On Aug. 1, 2009, Ramsay’s convoy was hit by a roadside bomb in the Zhari district, west of the city Kandahar.
Ramsay recounts initially feeling relieved after the detonation, believing his group had escaped injury. However, when members of his platoon dismounted their vehicle to secure the area, a second mine exploded, killing combat engineers Christian Bobbitt and Mathieu Allard, both 23 years old.
Ramsay witnessed the blast that killed his friends, and says he struggled with the traumatic images of their deaths for a while thereafter.
On September 13, during his first significant engagement with the Taliban, Leduc Butterworth’s company was also hit by a roadside IED (improvised explosive device). The burst injured four of his colleagues and killed 21-year-old Private Patrick Lormand.
“It's affected a lot of what I've been doing since my deployment. I saw the wide range of everything you could see in Afghanistan. I saw death, I saw destruction and I saw suffering; on the civilian side, on the Taliban side and on our side.
“When you come back from a tour like that you have a strong appreciation for life,” he adds. “You have a strong appreciation for what you have in this world.”
Returning to civilian life wasn’t easy, though. Leduc Butterworth is open about his battle with PTSD, and describes the isolation many vets feel when they leave the military as devastating.
He recalls the intense anxiety that overcame him after returning from overseas.
“I had a panic attack because everything looked the same. The world around me, I recognized everything there, I’d lived there. But I was completely different inside,” says Leduc Butterworth.
As young Canadian veterans of the Afghan War, Leduc Butterworth and Ramsay are part of an isolated group, 88 per cent of whom drop out of university in their first year. They're also seven times more likely to commit suicide than the rest of the student body.
They both began their studies at Concordia shortly after returning from Afghanistan.
Even Ramsay, boisterous and assured, admits that he has often felt guarded around other students — hesitant to reveal himself as a member of the Forces.
“There are a lot of people who have no idea what the CF does,” says Ramsay. “People have weird conceptions of what people in the military are like and what they do.”

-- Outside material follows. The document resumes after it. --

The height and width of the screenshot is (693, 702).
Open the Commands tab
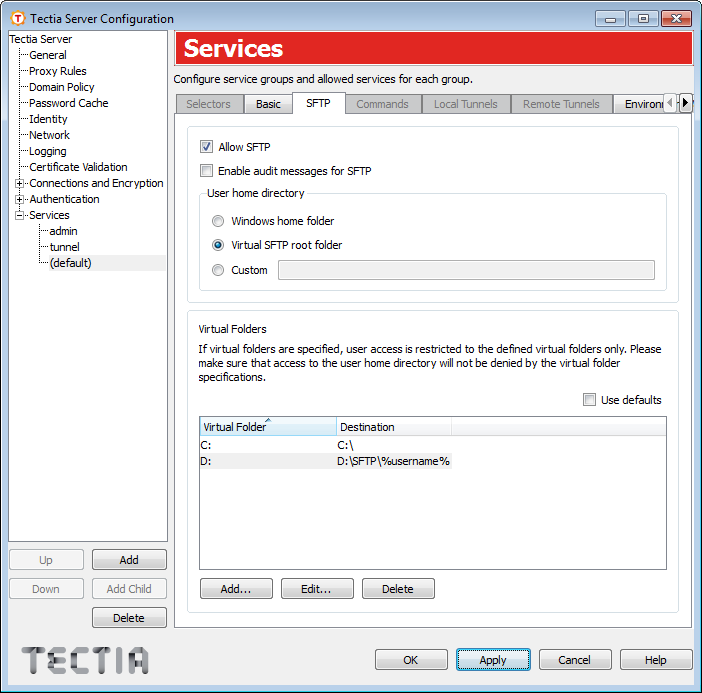click(x=382, y=104)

Leduc Butterworth also found himself having trouble integrating, and says that he very nearly failed out of university.
“Until I got therapy there were really deep lows, and they just kept getting longer and longer. That’s the thing with PTSD; it’s like going into a free fall. You lose complete control. As much as you want to reach out and get help you're physically unable to.”
After getting back on his feet, Leduc Butterworth felt compelled to start an association to help connect vets on campus. It was a long process. “I got stuck on the point where I needed to get signatures, because I was afraid of going out and asking the students to sign. I was afraid of their reaction, I was afraid of meeting somebody who didn't support us or would chastise my service.”

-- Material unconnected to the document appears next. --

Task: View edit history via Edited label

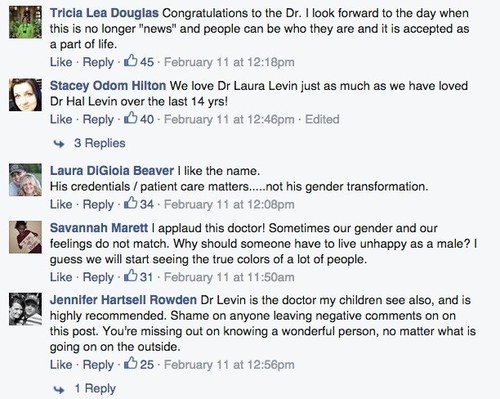Action: [x=322, y=119]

In the end, Leduc Butterworth did get the signatures, and as of today, Concordia is the only university within Canada to have a veteran’s association.
This November 11, Ramsay and Leduc Butterworth will dress in uniform and march in Remembrance Day parades as a tribute to those who never made it home.
“When I’m wearing a poppy, I’m not wearing it as a badge of honour; it’s a sign of mourning,” says Leduc Butterworth. “That’s what that red poppy means to me: a sign of mourning and loss. So that we do not take war lightly. So that when we do endeavour to go into armed conflict — because we've found a cause our country decides soldiers should be committed towards defending — that we don't take that decision lightly. That’s what Remembrance Day is for me. It’s about remembering the cost of war.”
The Concordia Veterans Association is open to anyone, no matter their military experience, no matter the country they served for, and no matter if they are a civilian who has undergone a stress injury. Overall the Association aims to provide peer support, transition assistance, and veteran advocacy and is committed to combating stigmas and fighting on behalf of all those suffering from mental health issues on campus.